Casarão, assim como sinaliza um de seus versos, “escancara os seus portões” para adentrarmos em toda pluralidade da Varal. Maria, primeiro single lançado, composição da vocalista Thaís Rolim é uma homenagem à filha de um casal de amigos. Se fosse uma canção de ninar, seria daquelas que faz você querer mudar de nome apenas para tê-la um pouco sua. O pop-rock Guri (desfila seus pés de moleque/sobre calçadas e quintais/por aqui te chamam guri/na pedra ao lado te chamam piá), dueto com Hugo Rafael (Sambô), discorre sobre a infância de várzea de tantos meninos (guris ou piás, como chamamos no sul). Primeira Canção de Amor (você me abraçou/e não houve jeito/meu ninho em seu peito/estava feito) — talvez a mais bela canção do álbum — tece sobre amor e liberdade e atinge o ápice da doçura e potência vocal de Thaís, que lembra o timbre de Elis Regina. A instrumental Um Trem pra Capital tem clipe recém-lançado, gravado em plano-sequência no apartamento dos meninos (Thaís gravou de sua casa) e funcionaria tranquilamente na abertura de uma série de TV, comprovando toda a habilidade dos instrumentistas. A explosiva Furacão (sou o olho do furacão/sou movimento que só vai/sou a lava do vulcão/derretendo e escorrendo/dentro de mim) abre uma espécie de lado B do disco flertando com o maracatu, o que deixaria Mestre Salustiano orgulhoso em seu céu de rabeca. Se as doces Seguir (eu sei/você tentou me avisar/deixou a porta aberta/e foi pra não voltar) e Sem Fim são baladas de [des]amores que transmutam, o rock Viagem Astral (aqui nos vemos como somos/sem maquiagens, mentiras ou planos/expandindo nossa consciência/fluindo com a correnteza) simplesmente transcende e arrebata.

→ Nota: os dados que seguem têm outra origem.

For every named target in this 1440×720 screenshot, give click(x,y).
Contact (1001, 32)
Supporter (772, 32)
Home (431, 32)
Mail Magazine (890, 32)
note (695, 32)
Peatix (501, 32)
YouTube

Passarinho (minha raiz é movediça/estou em casa onde for/eu já me acostumei ao movimento/por onde eu passo/sou onda de amor) finaliza o primeiro vôo da Varal Estrela em grande estilo, ao som de samba e ijexá — ritmo nigeriano.

 

Varal Estrela / Foto: divulgação

 

A arte deste primeiro compilado de canções foi produzida em xilogravura por J. Borges, outro interiorano — dessa vez de Pernambuco. O artista ilustrou o álbum em consonância com as dez faixas autorais, dialogando com as lendas e histórias que envolvem Itapeva. O momento de quarentena rendeu ao grupo algumas parcerias em composições e projetos, tais como as canções de “MVB” (Música Virtual Brasileira) A Cura (a curva achatada/a porta fechada/a cabeça aberta/e o coração cheio), com participação de Hugo Rafael, Camilo Macedo, Tiago Giovani e Ítalo Riber, e Camarada (a face do futuro te afrontaria/pra te dizer que os fatos/vão tecendo nós), parceria com Lucas Gonçalves (Maglore). Além disso, no canal oficial da banda no YouTube, encontram-se inúmeros episódios do programa Varal Resenha, divertido bate-papo, onde os convidados abordam suas origens e influências musicais. Como frisa o release do álbum: “Distantes de megalópoles e megalomanias, nós, os artistas enraizados à margem, somos resistentes e sonhadores, em essência. Dar asas às produções para migrá-las aos grandes centros representa um esforço quase que aos moldes de Sísifo, no entanto a recompensa por elevar uma pedra até o cume de uma montanha é imensurável. Sim, nós sabemos, certos mitos existem para serem derrubados”. E é com esse entusiasmo que o grupo pretende disseminar suas mensagens, sonhos e saudades. Para isso, em uma noite qualquer, basta aumentar o som, deitar na grama ou no sofá, olhar para o céu ou para o teto. Com as bênçãos de Salú ou de Sísifo, Varal Estrela é uma constelação inteira, é luz que vem de dentro.

 

Larissa Mendes nasceu no interior catarinense, também tem Maria no nome e ainda se pergunta o que é, o que é.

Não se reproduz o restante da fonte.